__What is expected__: Set down only these lines, exactly: the line containing "Task: Open Servers from the sidebar icon" and all lines through the end of the data below. Omit pictures.

__Stored records__:
====
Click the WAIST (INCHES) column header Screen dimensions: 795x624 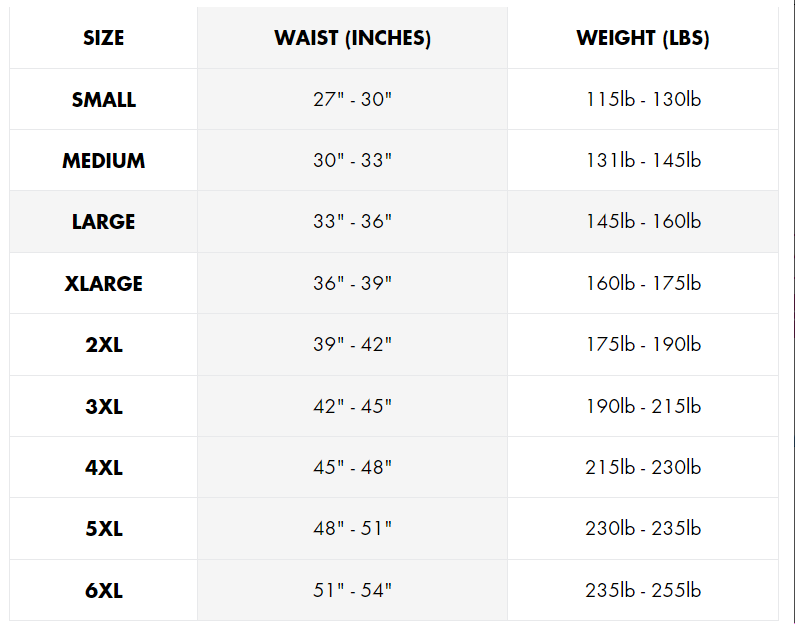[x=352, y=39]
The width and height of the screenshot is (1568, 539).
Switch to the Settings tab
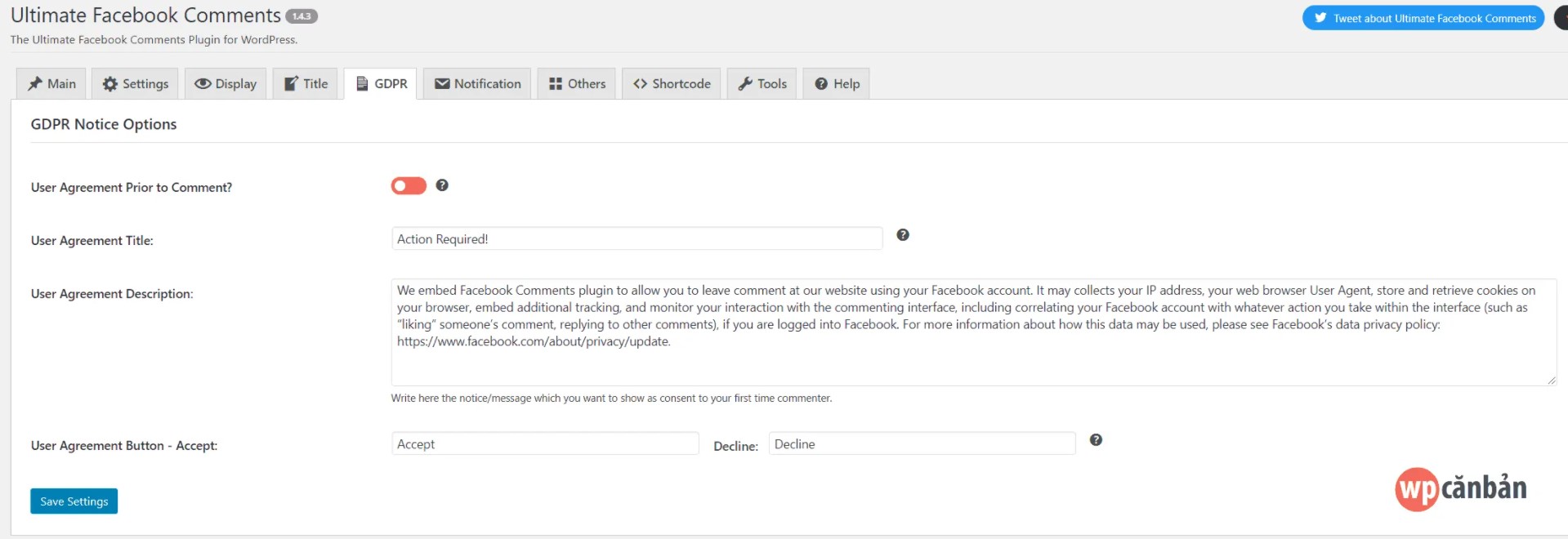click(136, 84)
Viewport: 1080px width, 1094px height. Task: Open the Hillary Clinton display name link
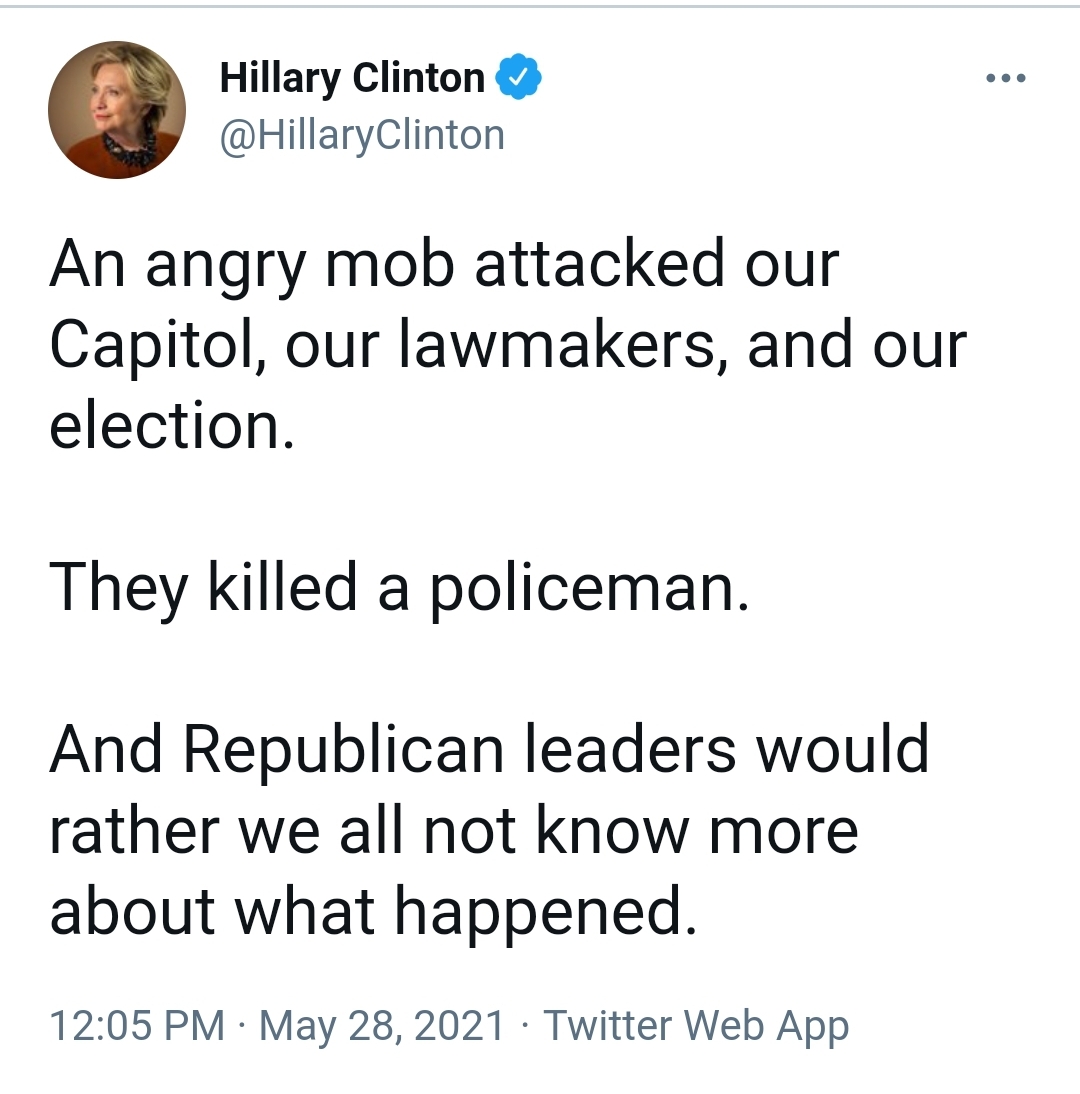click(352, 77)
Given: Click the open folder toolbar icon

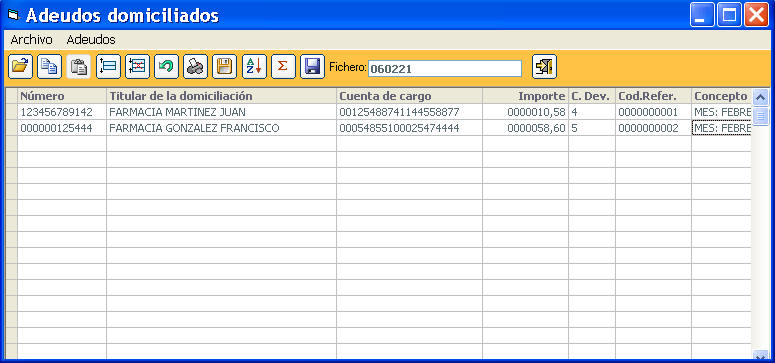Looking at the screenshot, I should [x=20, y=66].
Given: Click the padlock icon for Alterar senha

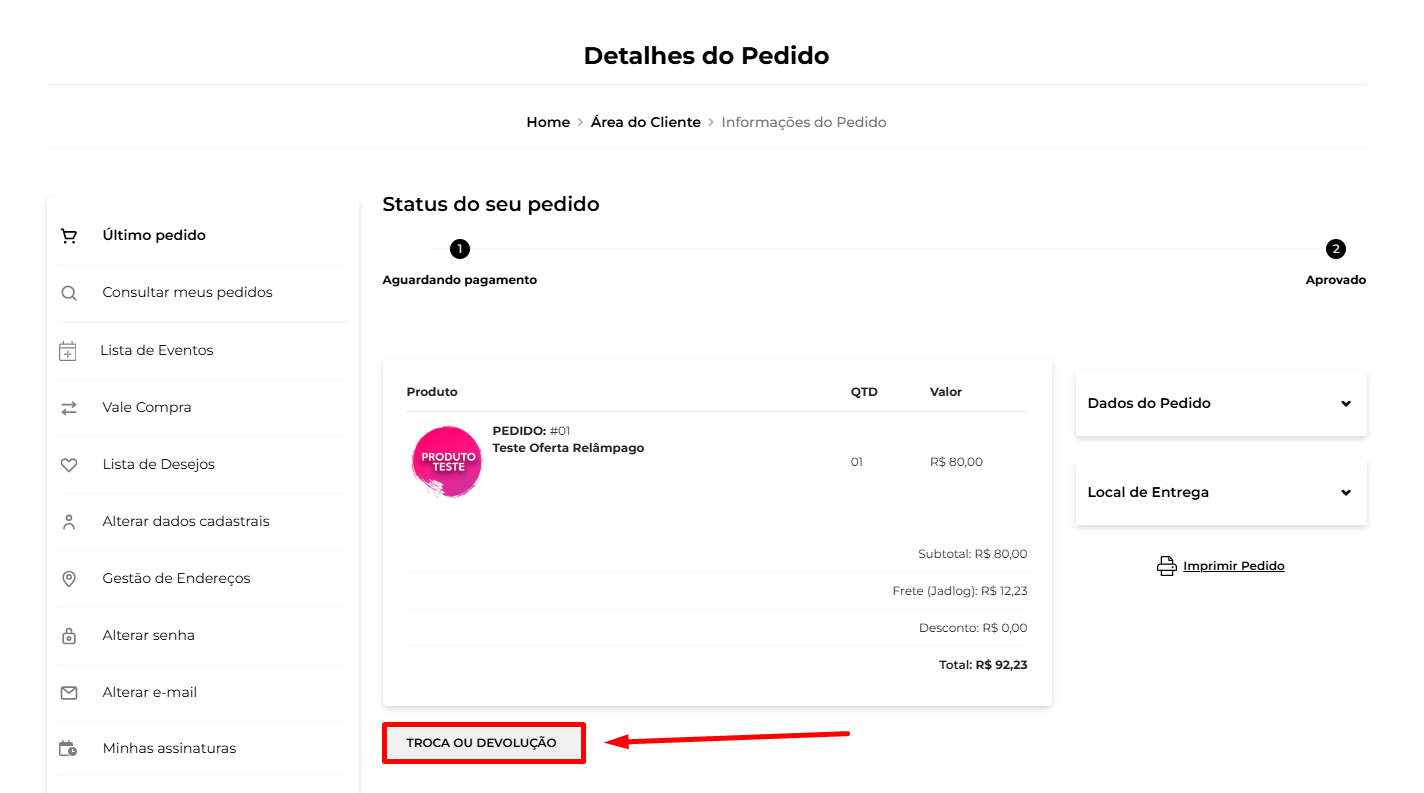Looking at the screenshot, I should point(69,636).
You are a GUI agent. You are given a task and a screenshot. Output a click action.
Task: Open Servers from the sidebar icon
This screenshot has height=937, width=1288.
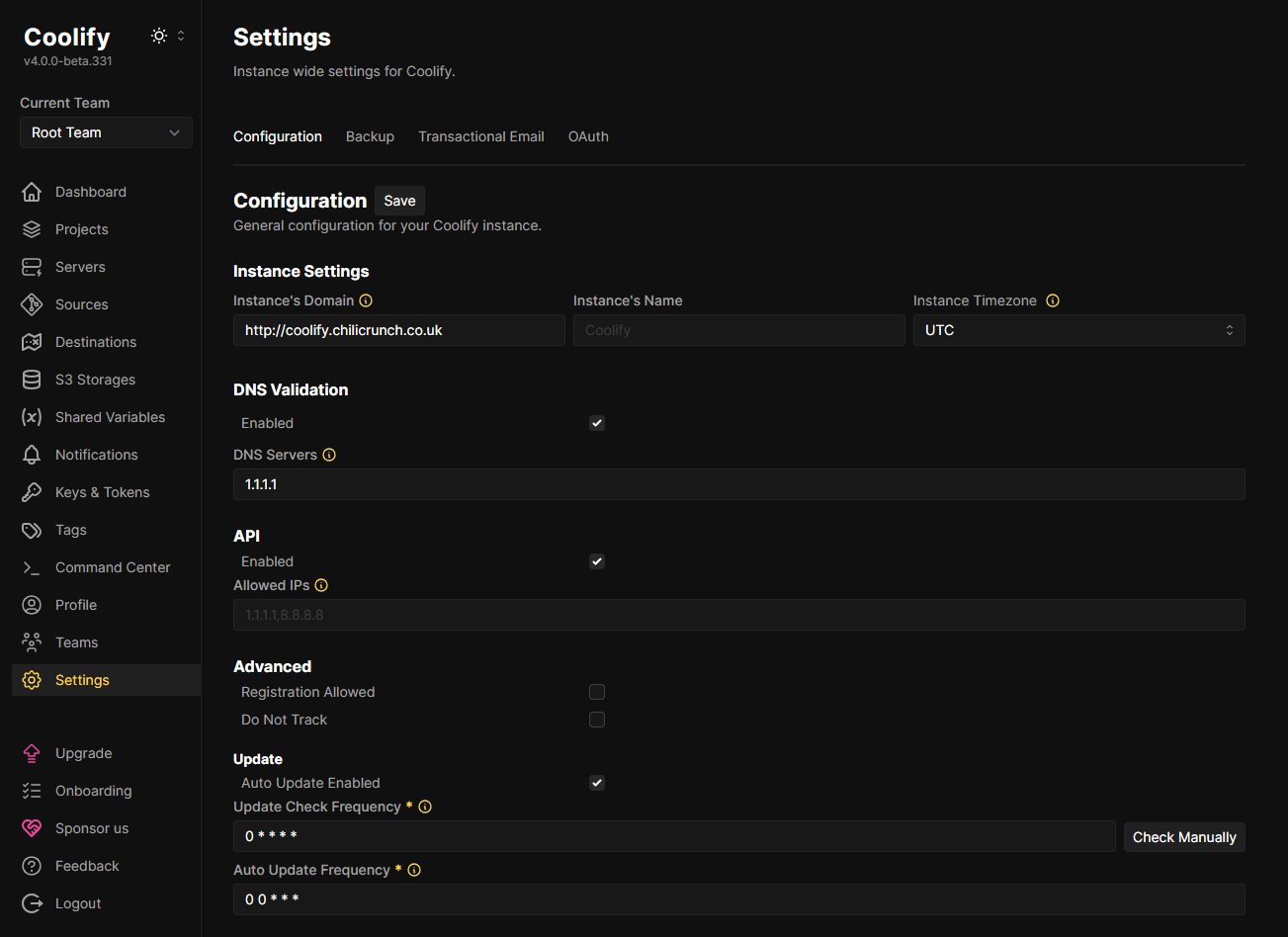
====
__Response area__:
Task: Open Servers from the sidebar icon
This screenshot has height=937, width=1288.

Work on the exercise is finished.